* [EXERCISE DIRECTIONS]: Please report how many lines in the following material hold the string "yellow", giving only the number.

::::::::

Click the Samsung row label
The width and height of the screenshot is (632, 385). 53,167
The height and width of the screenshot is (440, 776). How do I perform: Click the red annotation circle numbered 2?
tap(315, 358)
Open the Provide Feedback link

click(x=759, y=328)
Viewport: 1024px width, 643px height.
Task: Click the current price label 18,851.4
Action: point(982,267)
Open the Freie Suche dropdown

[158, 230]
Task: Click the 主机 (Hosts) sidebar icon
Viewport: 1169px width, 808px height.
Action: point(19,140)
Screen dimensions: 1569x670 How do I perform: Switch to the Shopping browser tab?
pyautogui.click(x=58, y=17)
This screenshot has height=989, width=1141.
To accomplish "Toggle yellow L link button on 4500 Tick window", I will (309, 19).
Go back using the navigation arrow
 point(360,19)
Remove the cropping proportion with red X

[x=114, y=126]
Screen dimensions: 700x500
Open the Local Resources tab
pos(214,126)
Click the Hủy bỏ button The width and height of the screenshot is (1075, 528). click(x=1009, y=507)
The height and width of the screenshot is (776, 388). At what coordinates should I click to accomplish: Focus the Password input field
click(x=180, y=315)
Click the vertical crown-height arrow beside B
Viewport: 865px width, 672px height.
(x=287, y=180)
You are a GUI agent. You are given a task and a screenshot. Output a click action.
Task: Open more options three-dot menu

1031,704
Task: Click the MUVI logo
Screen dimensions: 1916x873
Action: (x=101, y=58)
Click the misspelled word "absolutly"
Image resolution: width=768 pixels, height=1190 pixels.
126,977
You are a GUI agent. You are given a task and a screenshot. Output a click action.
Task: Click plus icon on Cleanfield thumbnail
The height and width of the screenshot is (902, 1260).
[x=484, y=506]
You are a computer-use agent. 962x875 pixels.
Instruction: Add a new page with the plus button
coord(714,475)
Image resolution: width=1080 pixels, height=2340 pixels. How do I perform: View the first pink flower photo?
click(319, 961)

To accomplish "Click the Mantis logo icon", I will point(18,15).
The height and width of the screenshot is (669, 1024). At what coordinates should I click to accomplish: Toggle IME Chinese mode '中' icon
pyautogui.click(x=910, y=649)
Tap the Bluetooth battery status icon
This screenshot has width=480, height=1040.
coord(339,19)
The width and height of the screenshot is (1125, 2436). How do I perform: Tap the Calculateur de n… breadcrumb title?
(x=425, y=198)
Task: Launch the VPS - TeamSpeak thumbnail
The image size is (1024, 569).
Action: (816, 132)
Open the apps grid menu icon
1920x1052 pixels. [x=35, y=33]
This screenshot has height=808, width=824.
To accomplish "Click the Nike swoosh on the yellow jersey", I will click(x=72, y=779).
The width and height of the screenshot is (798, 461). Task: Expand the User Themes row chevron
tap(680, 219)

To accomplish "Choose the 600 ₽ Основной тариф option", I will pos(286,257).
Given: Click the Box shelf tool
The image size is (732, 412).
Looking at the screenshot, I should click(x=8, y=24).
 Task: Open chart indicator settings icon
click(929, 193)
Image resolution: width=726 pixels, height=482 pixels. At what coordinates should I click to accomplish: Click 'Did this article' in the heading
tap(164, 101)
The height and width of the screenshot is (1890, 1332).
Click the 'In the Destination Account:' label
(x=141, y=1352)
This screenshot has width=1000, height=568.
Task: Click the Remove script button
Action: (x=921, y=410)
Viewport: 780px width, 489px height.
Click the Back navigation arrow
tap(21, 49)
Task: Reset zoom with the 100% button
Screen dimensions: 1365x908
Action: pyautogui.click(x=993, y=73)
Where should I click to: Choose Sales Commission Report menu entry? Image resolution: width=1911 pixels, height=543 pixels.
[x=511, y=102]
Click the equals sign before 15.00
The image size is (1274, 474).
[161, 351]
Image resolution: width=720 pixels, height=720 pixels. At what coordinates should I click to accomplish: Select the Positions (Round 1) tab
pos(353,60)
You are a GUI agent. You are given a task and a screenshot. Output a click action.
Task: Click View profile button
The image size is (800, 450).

::::::::

* [REPLY]: 2